SMASH! Lessons learned and future work

Link to original doc

Usability/User evaluation High Level Takeaways

Auto-suggest is a useful feature which could benefit from additional support for misspellings. Furthermore, the label “author” could be revisited to clarify what the list indicates (i.e. works by versus works about). Potential exploration could be undertaken around how to provide a mechanism to distinguish between results (especially if they have the same string value) to enable users to know which result to select.
Related person and subject suggestions have the potential to be useful, but additional steps could be taken to clarify how these entities are related as well more clearly lay out the knowledge panel design to display supplemental information such as contemporaries for authors. Furthermore, labeling could be improved for related concepts. For example, we could use the term “similar” instead of “close” for closely related concepts. Additionally, clarifying that the suggestions are clickable could be clearly indicated using a pointer above the item.
Most participants indicated zero-results suggestions were a useful feature. Some participants indicated that the highlighted snippets provided useful context around how these suggestions related to the person’s query. Additional labeling changes could be made to clarify that the subjects on the left are suggestions and that the results displayed are related searches.
For details, please see Tasks, SMASH! Usability Testing notes with more information around high level takeaways and screenshots of the system

Data, APIs, and Indices

Autosuggestions were based on results from the author and subject headings used in the catalog, with facet counts being used for scoring. Earlier experiments included connections to the VIAF AutoSuggest API, to the VIAF data in DAVE, and to the LCNAF API.
Zero results pages use data from Google Books API to get results based on full text search using the entered query. Additionally, we retrieved HathiTrust XML for a specific query to display a proof of concept using subject headings and search results based on full text search in HathiTrust based on the entered query. Since then, HathiTrust has provided IP address-based access and access for specific user accounts to an XML version of results for any given query. We have integrated this URL into the code.
Subject and author suggestions displayed on the left-side of the page relied on the following:

Subject search:

LCSH search through QA (cached) with partial or complete string matching. This search takes into account both preferred and variant labels.
Subject facet values from the catalog for search results for that query. Queries to id.loc.gov retrieved the URIs for the subjects based on the authorized subject headings in the facet values.
Annif recommendations based on the query which return both the label for the LCSH heading as well as the URI. (Details on our use of Annif are recorded here).
For LCSH and FAST headings, requests for the URL for that subject to retrieve information about that entity including broader, narrower, and close match/related headings. If any of the subjects have a close match with a Wikidata URI, the Wikidata link is also included.

Author search:

LCNAF search through QA (cached) with partial or complete string matching. This search takes into account both preferred and variant forms of names.
Author facet values from the catalog’s search results for that query. Queries to id.loc.gov retrieved the URIs for the authors based on the authorized heading strings in the facet values.
Contemporaries within the person details view were retrieved from a query to the author index used in BAM! which captured birth dates, death dates, start activity dates, and end activity dates. When the user clicks on the author result, the first call to this index is to retrieve the appropriate Solr document containing birth/death info. The subsequent call is to the index is to retrieve any individuals whose birth date or death dates, whether from the Library of Congress or Wikidata, fall within the range of the birth to death dates for the author. For the dates for the main author (or the author whose details are being viewed), Wikidata dates are preferred over Library of Congress dates where available.
Wikidata queries to retrieve image and schema:description for authors using the Library of Congress URI to query for the corresponding Wikidata entity.

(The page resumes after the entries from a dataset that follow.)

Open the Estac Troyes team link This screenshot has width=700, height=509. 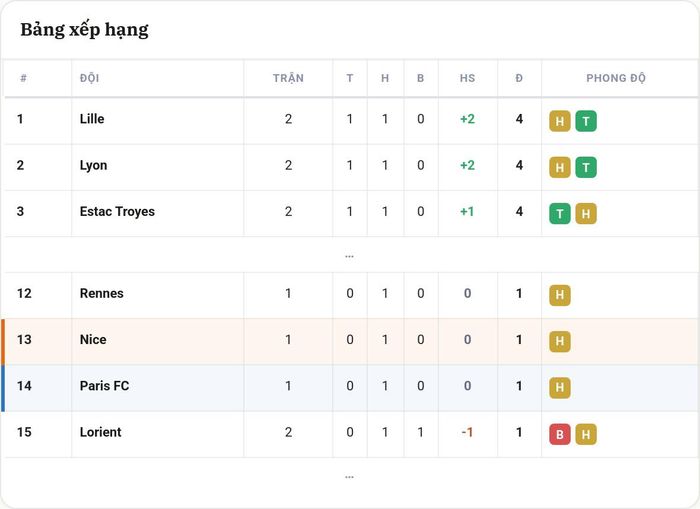click(117, 211)
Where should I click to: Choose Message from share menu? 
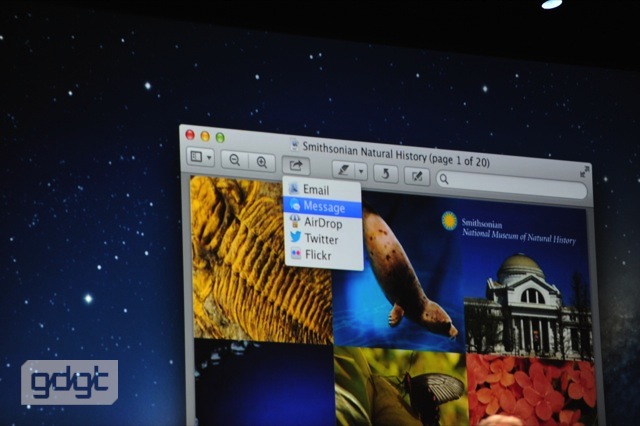tap(322, 207)
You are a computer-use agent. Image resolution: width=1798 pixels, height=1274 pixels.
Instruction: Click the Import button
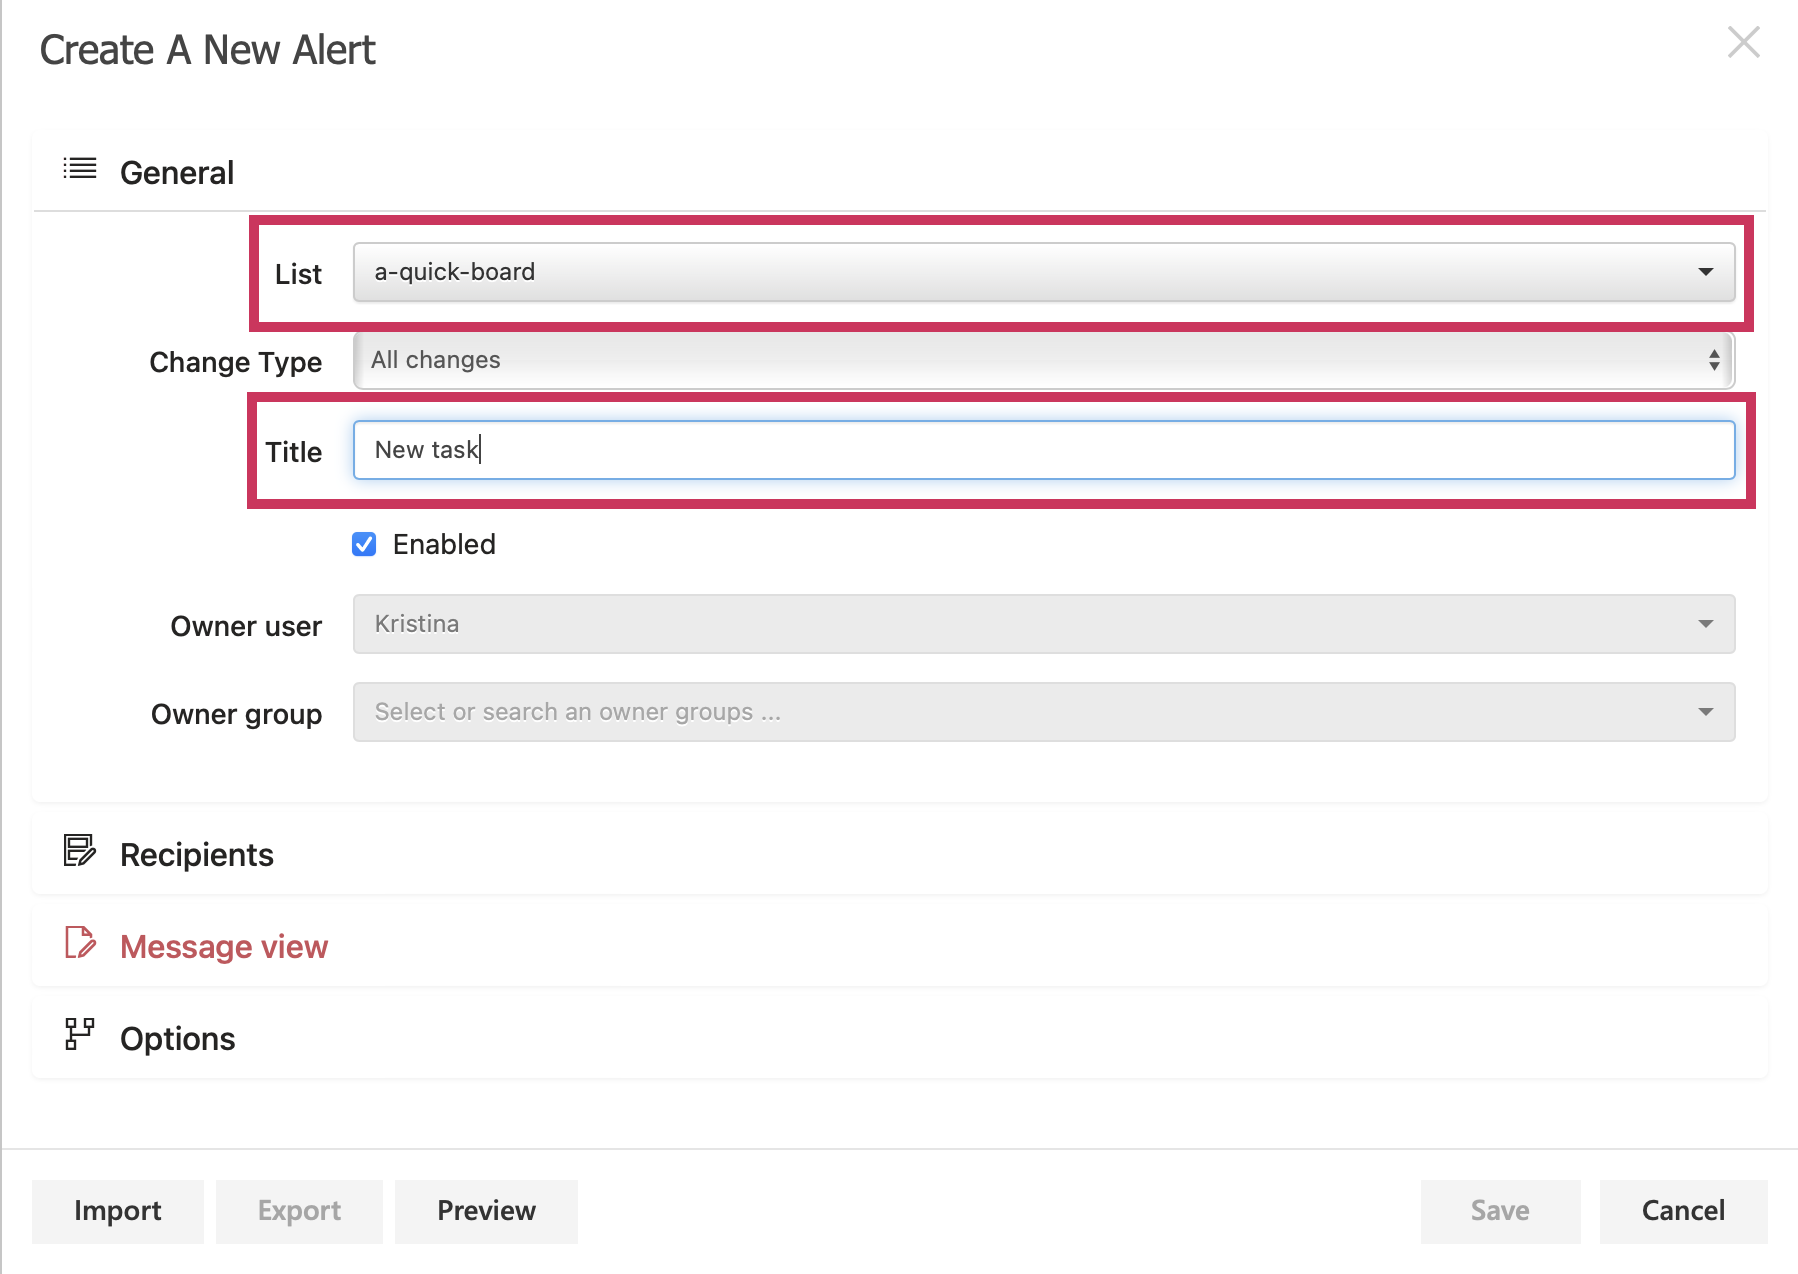pos(117,1210)
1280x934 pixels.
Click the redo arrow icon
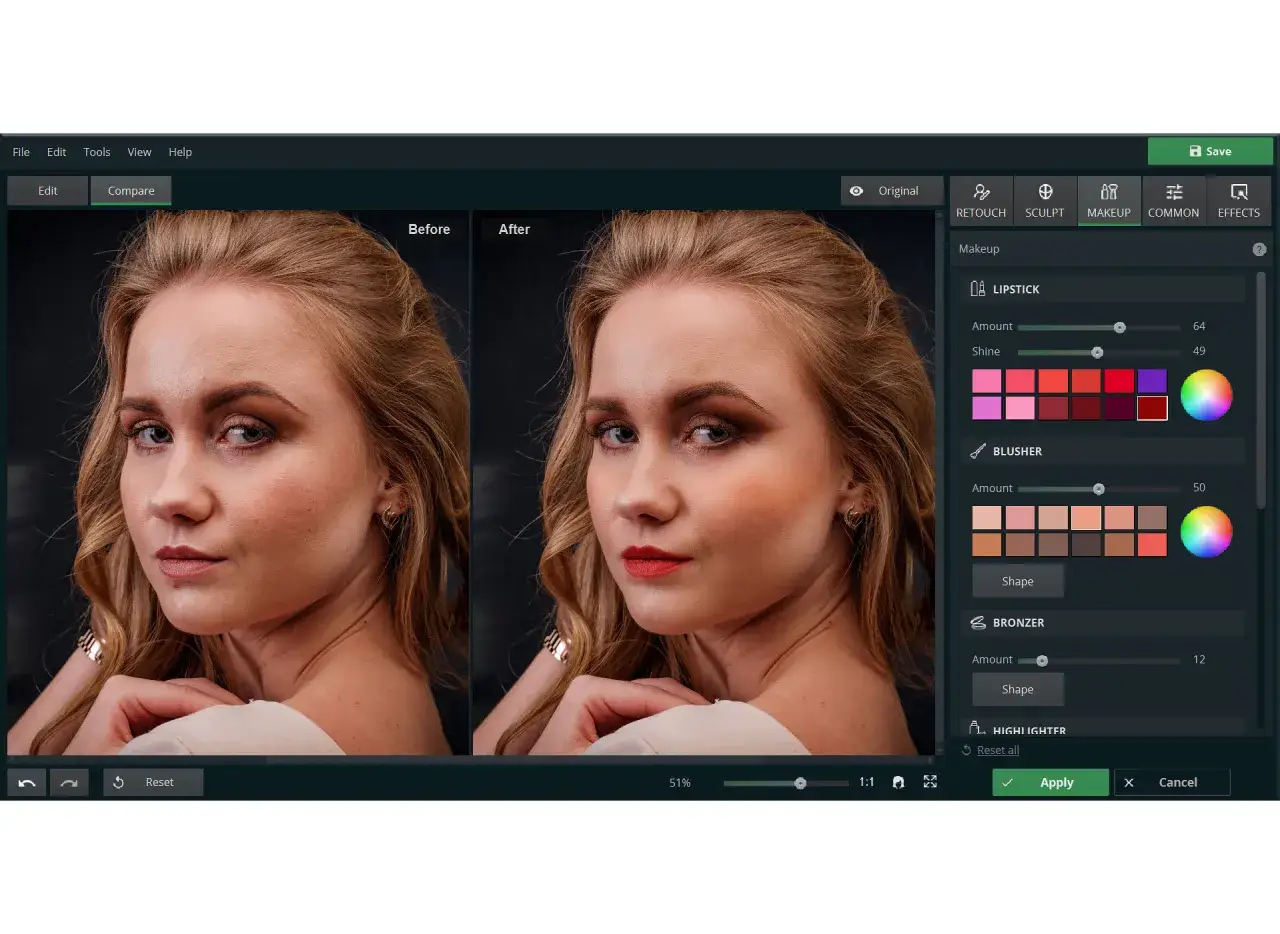tap(69, 782)
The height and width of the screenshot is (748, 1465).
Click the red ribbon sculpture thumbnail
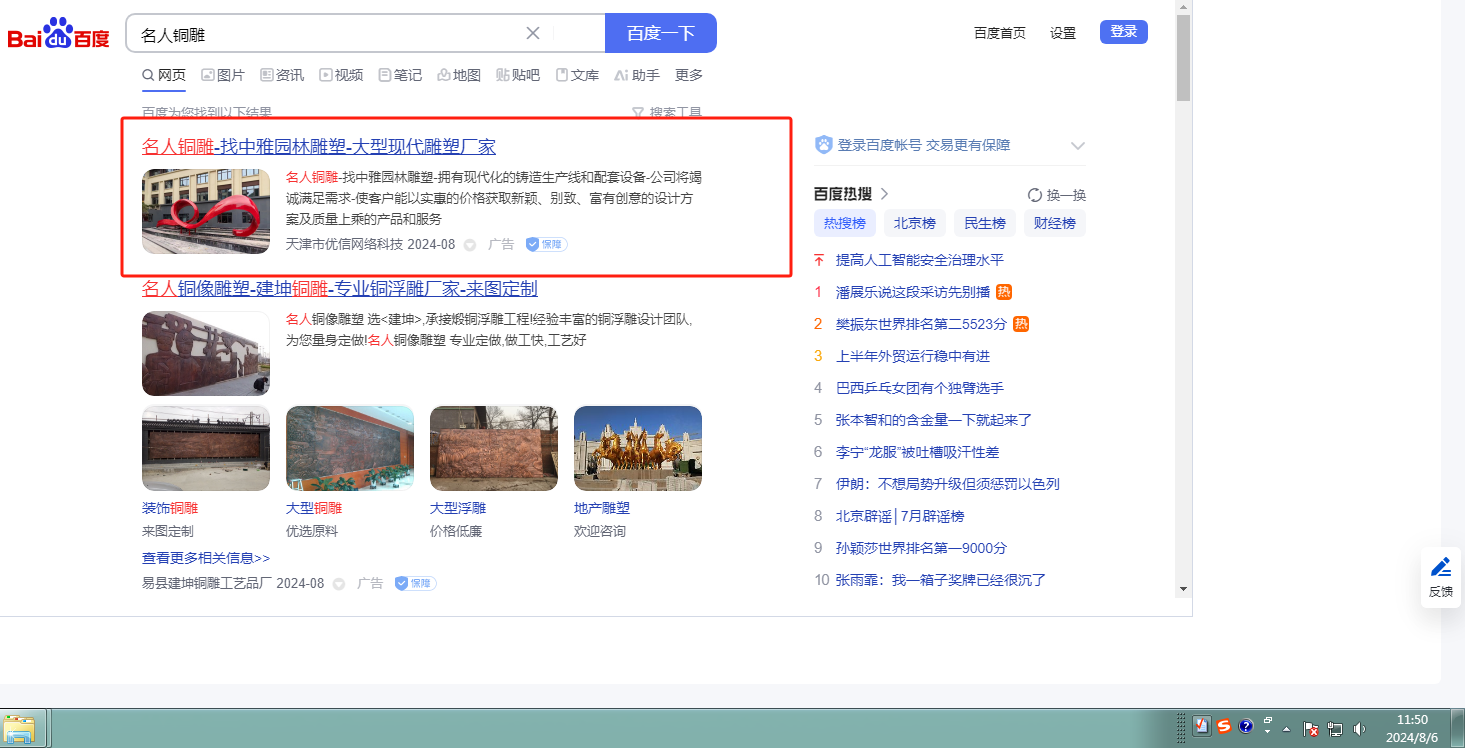coord(206,211)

Development-related and UI-relevant results

Auto-suggest: Our initial tests using VIAF, VIAF via DAVE and LCNAF as data sources provided mixed results. Neither DAVE nor LCNAF incorporate scoring, so a search on "einstein" doesn't return "Albert Einstein" at or near the top of the results. In the case of LCNAF, "Albert Einstein" is the 24th result. The VIAF AutoSuggest API does provide scoring and the results were significantly better. There were still limitations, however. For example, a search on "emily dickinson" includes not only the poet and relevant societies, but it includes works by Dickinson as well -- something we did not want to include in the results. To provide a prototype of how the autosuggestion could work, we ended up using a large JSON file (over 38 thousand rows) that was populated using a subset of the author and subject facets from the catalog. The labels in these facets match the LCNAF headings, and the facet counts gave us a method for scoring the autosuggest results.
The Annif implementation currently relies on a training data set with 194,555 entries matching full titles from the catalog with subject heading URIs. This set was retrieved from an initial section of 300,000 Solr records from the production Solr index which include the full title as well as subject heading strings for that record. The possible enhancements section below refers to different methods for retrieving additional catalog metadata and URIs for associated subject headings.
The related person and subject suggestions load the very first result into the knowledge panel or item detail cards when the page loads. Since the facet text is already available, the facets were included at the top of the list for both person and subject suggestions. The URIs for the facet values are retrieved through an independent AJAX query, which means that it is possible that the knowledge panel viewed may not have access to the URI and thus to the related information coming from the URI. One option we tried was to have the knowledge panel reload once the URI is available for the first result, but that led to some screen jitter and the panel seemed to reload more than once. Currently, the panel seems to load correctly but future work should look at improving the approach for populating the first panel.
Google highlights a single entity in the knowledge panel (currently on the top right side of the page). In our case, it wasn’t immediately obvious which of the search suggestions for people or subjects were the most relevant or closest to the query. The current SMASH! design displays a list of potentially related suggestions and then populates the knowledge panel for the first while allowing users to click on subsequent items in the list to be able to see their details. Further UI exploration should be done around how best to display that information.
The suggested person search knowledge panel queries for five contemporaries. The list is ordered by birth date in ascending order. Showing a range including contemporaries covering the range of birth to death and/or start activity dates to end activity dates would be useful. One possibility is to have multiple queries to the author index to retrieve contemporaries at the beginning and end of the time range, or to get a fuller list of contemporaries and show authors from the beginning and end of the range. The question to ask with the latter approach is how to understand the length of the list (i.e. getting this information probably requires a separate call to the index).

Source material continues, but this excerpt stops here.